What the exercise asks:
Beginning with the line that mentions "Where should I click to: Click the notifications", reproduce every line through the last line of the entries, exactly, and only those.

^^^^^^^^

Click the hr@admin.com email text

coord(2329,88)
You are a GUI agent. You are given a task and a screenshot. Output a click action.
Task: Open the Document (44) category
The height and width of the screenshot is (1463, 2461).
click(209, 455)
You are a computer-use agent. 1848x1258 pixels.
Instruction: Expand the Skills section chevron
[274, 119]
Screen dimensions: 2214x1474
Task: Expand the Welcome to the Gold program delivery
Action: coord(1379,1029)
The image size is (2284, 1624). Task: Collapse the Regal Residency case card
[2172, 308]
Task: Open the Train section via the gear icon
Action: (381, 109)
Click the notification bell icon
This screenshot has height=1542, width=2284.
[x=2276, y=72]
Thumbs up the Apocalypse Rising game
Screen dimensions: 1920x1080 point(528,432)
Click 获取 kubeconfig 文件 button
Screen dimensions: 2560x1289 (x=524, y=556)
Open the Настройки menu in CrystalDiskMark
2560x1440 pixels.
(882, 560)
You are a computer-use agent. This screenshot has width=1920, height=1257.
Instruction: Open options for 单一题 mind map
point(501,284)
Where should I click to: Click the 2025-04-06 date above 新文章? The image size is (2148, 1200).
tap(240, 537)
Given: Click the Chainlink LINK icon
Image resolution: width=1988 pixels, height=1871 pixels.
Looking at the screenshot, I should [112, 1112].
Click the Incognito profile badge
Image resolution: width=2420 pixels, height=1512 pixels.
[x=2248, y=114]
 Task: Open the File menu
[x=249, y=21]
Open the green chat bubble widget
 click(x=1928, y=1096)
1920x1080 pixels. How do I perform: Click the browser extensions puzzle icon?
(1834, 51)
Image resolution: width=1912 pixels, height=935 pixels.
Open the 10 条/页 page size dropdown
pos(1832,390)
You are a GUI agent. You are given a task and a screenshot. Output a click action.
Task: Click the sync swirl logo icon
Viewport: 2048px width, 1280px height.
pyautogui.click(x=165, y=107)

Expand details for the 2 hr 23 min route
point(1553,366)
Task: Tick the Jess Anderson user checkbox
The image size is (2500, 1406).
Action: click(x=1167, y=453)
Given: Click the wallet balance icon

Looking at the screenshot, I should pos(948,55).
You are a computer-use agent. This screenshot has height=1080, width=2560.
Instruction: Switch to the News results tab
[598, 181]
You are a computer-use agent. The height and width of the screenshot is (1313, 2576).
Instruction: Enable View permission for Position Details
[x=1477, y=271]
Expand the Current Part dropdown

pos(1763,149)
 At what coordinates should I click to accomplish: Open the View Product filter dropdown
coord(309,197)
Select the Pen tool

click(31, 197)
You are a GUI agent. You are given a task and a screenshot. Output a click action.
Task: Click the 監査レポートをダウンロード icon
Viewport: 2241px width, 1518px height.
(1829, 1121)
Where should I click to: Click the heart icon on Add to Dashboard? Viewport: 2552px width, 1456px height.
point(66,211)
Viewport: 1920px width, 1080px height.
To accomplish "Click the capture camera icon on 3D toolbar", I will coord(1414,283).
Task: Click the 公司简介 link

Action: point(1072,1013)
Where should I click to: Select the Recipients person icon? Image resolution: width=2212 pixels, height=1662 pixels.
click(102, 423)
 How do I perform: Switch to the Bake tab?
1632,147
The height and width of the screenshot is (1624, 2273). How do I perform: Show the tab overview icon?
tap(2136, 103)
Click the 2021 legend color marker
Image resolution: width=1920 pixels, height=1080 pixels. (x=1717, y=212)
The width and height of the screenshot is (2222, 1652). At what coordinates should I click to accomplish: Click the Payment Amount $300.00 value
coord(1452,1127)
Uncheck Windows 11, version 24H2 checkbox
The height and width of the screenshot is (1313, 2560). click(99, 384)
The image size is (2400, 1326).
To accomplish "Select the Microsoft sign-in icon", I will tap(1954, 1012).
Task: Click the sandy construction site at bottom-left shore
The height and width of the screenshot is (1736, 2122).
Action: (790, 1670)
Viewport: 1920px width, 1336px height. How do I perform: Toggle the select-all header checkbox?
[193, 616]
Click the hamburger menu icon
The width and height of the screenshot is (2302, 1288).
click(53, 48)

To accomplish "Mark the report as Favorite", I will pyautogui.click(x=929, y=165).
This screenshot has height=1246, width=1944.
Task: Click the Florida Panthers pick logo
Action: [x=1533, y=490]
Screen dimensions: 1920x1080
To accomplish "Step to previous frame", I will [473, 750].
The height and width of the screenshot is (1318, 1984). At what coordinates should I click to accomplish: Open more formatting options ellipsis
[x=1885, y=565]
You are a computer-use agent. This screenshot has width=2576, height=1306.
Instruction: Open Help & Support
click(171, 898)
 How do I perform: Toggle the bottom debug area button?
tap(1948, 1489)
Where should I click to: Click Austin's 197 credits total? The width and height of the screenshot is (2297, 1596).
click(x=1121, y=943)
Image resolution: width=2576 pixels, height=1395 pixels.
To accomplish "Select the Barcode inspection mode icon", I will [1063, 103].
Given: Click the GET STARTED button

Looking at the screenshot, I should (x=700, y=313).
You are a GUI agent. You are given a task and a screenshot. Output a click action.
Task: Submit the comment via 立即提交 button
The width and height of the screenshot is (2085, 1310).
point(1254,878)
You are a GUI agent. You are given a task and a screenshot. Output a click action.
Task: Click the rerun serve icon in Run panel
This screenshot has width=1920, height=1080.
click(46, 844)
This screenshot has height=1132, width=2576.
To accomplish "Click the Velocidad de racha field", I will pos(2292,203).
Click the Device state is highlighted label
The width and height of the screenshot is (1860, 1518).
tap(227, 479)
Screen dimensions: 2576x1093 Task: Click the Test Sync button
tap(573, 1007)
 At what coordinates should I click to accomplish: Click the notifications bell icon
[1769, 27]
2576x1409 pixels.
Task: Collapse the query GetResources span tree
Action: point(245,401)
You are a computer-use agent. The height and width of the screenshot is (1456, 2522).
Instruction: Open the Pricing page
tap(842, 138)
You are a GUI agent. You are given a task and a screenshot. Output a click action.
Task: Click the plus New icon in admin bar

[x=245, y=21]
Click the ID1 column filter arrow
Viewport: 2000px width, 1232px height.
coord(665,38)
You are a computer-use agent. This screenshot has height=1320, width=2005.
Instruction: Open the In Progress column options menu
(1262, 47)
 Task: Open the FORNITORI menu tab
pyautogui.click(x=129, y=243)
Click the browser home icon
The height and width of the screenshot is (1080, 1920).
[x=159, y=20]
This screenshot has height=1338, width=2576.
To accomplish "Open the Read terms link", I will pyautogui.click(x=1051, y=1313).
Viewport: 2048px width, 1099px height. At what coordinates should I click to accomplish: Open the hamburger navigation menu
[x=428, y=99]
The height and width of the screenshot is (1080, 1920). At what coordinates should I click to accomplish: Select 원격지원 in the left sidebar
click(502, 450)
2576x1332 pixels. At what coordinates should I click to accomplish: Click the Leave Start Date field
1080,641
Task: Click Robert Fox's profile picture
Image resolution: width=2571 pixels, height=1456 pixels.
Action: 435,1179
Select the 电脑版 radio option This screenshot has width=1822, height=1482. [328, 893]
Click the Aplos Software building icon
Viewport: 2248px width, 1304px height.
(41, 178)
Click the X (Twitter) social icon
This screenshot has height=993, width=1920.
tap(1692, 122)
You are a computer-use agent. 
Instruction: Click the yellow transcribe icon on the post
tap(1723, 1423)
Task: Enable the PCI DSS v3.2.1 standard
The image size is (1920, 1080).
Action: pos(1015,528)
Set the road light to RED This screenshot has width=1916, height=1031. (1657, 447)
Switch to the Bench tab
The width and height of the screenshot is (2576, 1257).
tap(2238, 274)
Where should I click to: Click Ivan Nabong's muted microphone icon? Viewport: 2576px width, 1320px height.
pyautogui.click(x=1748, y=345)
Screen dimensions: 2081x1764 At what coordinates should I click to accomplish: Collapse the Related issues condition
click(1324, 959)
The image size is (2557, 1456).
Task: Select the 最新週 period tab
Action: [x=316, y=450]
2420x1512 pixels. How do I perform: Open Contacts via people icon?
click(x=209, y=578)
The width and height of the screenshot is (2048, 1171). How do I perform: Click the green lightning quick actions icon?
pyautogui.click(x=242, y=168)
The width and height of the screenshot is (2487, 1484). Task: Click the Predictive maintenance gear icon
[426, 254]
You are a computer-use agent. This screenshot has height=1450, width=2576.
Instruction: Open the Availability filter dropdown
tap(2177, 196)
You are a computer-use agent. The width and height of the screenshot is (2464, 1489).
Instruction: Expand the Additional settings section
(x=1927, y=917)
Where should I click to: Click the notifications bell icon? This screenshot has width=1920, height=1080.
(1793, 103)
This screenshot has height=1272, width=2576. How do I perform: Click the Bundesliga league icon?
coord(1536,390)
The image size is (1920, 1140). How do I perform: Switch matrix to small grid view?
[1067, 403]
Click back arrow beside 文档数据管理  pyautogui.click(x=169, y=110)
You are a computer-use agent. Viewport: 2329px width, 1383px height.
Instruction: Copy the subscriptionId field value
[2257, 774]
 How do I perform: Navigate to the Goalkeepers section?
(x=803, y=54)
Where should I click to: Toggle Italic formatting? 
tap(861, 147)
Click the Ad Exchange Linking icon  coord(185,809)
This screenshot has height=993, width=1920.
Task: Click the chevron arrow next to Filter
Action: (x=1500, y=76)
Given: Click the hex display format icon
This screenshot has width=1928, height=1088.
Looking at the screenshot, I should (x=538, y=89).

^^^^^^^^

Solved problem:
Where should I click to: Click the notifications bell icon? This screenshot has width=1920, height=1080.
(1793, 103)
This screenshot has height=1272, width=2576. How do I perform: Click the Bundesliga league icon?
coord(1536,390)
The image size is (1920, 1140). How do I perform: Switch matrix to small grid view?
[1067, 403]
Click back arrow beside 文档数据管理  pyautogui.click(x=169, y=110)
You are a computer-use agent. Viewport: 2329px width, 1383px height.
Instruction: Copy the subscriptionId field value
[2257, 774]
 How do I perform: Navigate to the Goalkeepers section?
(x=803, y=54)
Where should I click to: Toggle Italic formatting? 
tap(861, 147)
Click the Ad Exchange Linking icon  coord(185,809)
This screenshot has height=993, width=1920.
Task: Click the chevron arrow next to Filter
Action: (x=1500, y=76)
Given: Click the hex display format icon
This screenshot has width=1928, height=1088.
Looking at the screenshot, I should (x=538, y=89).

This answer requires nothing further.